Trump the Man was grifting his supporters (as the Jan 6. Committee has shown) and he broke our chain of peaceful power transfers while disrespecting the nation again weeks later by not showing up at the inauguration. For many, the dark motives undergirding Trumpism do not matter in an America that is facing divisions through wealth, education, access, and healthcare.
Trumpism took advantage of the frustrations people felt about a society marketed to be one way and operates in a completely different way. It was different for everyone. Some people found Trump appealing as a pseudo-populist, and some people found him appealing in a more tribal sense.
Others just wanted him to be a wrecking ball.
Going Trump Mode
Trumpism successfully acknowledged a larger trend that is critiquing neoliberal and neoconservative doctrine.
It took long-term right-wing grievances within our politics and dressed them up into a malicious message that appeals to voters previously unactivated or quiet. But, the form those messages took revealed dark truths about segments of our country and of ourselves.
It reveals how far political practitioners were willing to go for one’s ambition, especially in the Republican Party.
It revealed an angry population that is still reeling from or failing to understand historical atrocities of the past.

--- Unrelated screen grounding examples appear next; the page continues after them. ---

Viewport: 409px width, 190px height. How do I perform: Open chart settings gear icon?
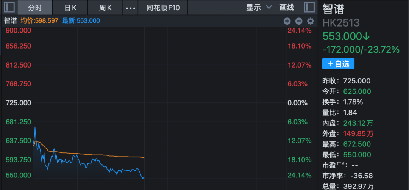point(311,21)
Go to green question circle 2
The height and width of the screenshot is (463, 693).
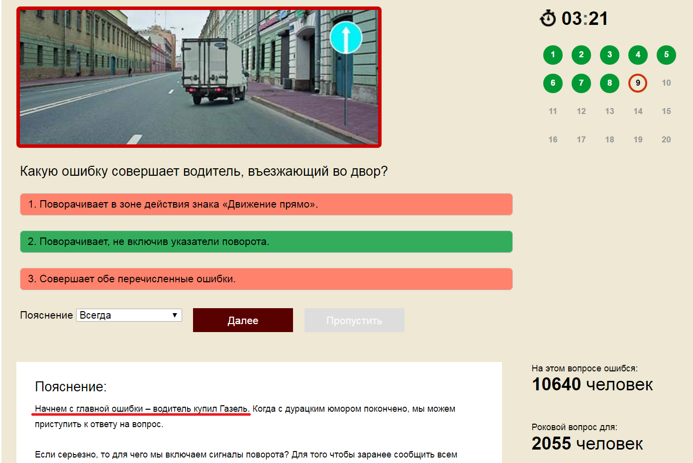tap(581, 55)
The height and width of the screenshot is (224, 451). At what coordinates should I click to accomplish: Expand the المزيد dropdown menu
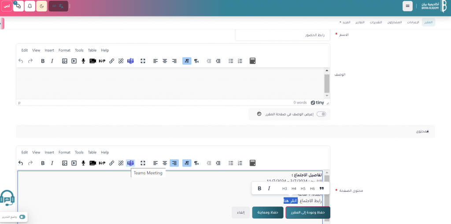point(345,22)
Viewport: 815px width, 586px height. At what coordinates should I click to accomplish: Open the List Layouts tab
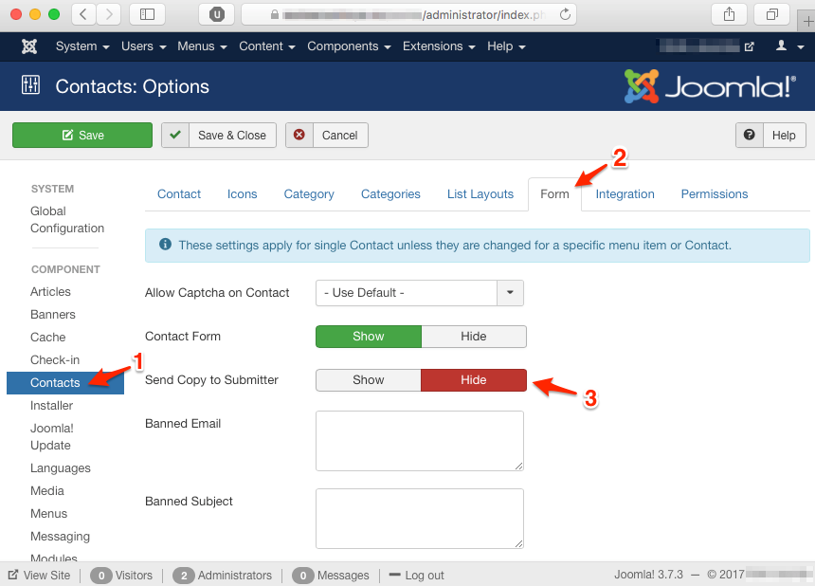pos(480,194)
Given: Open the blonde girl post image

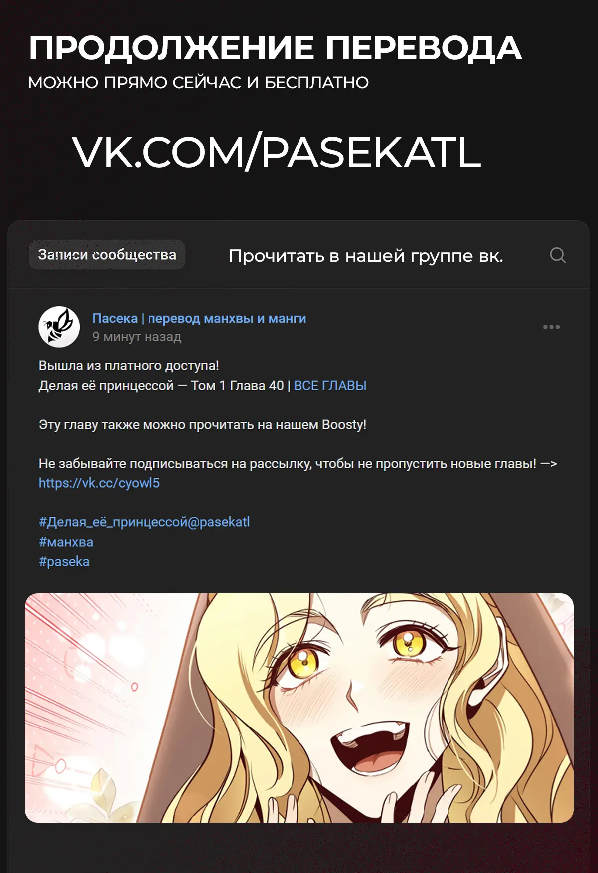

It revealed a society that has grown less meritocratic in people’s access to health, information, and education.
It also revealed a nation that is forced to reckon with the potential loss of an American century.
The fissures created through Trump’s presidency and the political movement it fostered are too great for any politician to deny. It would just be political malpractice.
Rusty Bowers must go Trump mode in a state like Arizona where the 2020 election was amateurishly audited (and machines tampered with) by a group hired by partisans within the state government.
Bowers may or may not believe his answer ultimately won’t matter and/or that Trump may not get to be the 2024 nominee.
But, I wouldn’t be surprised if Bowers knew that Trumpism was here to stay with or without Trump. Part of adhering to Trumpism is hating the other side and never compromising.
This doesn’t bode well for our democracy and it does more to gaslight the public around the true depths of dysfunction within today’s Republican systems. The next attempt will be much shrewder, much better organized, and will take much more advantage of closer election results.
The modern playbook against American democracy has been released, even if its current rendition is crude and designed by a failed game show host turned one-term president.